REQUIRED WORK:
The full set of entries below, restated word for word and stripped of images, is the expected result.

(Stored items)
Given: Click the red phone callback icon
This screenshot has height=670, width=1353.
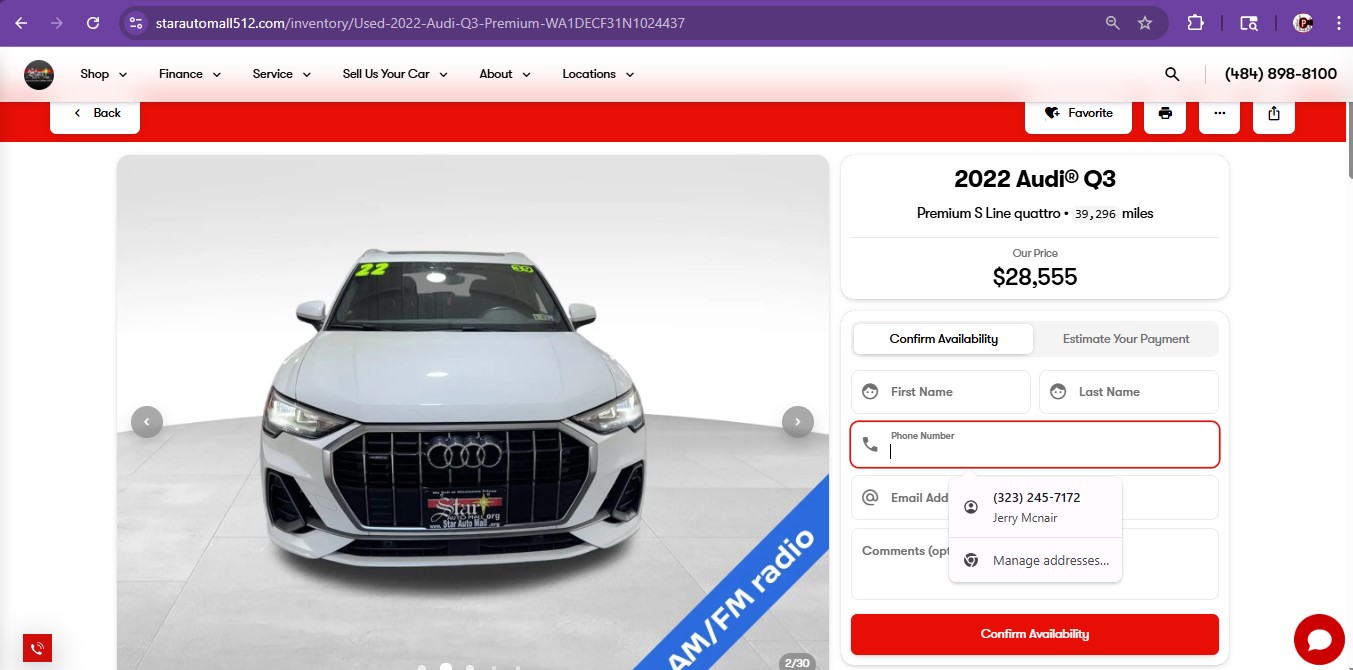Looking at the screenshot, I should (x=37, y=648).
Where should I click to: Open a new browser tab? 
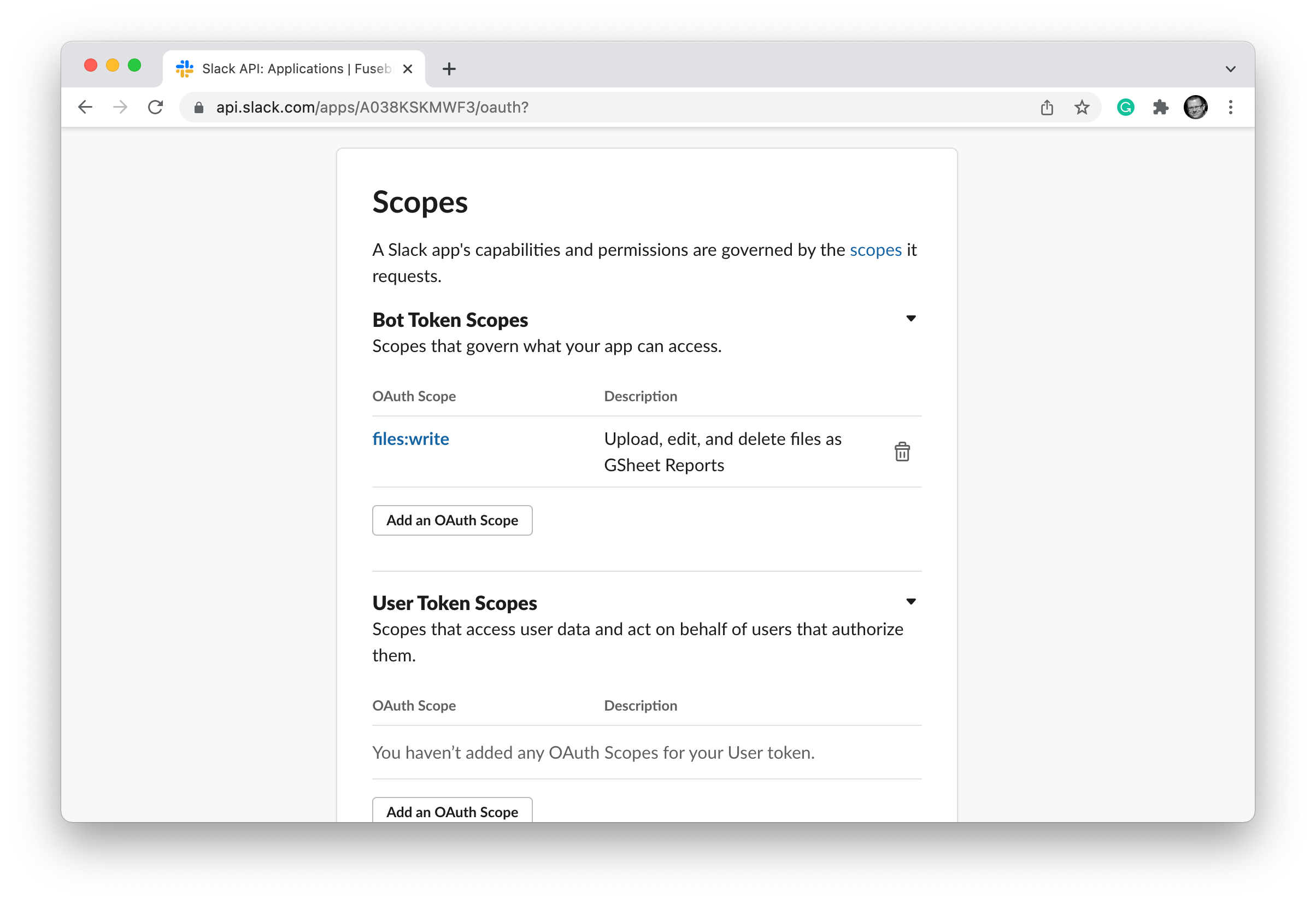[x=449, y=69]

TASK SOLUTION:
Given: Click the red phone callback icon
This screenshot has height=670, width=1353.
Looking at the screenshot, I should (x=37, y=648).
Where should I click to: Open a new browser tab? 
[x=449, y=69]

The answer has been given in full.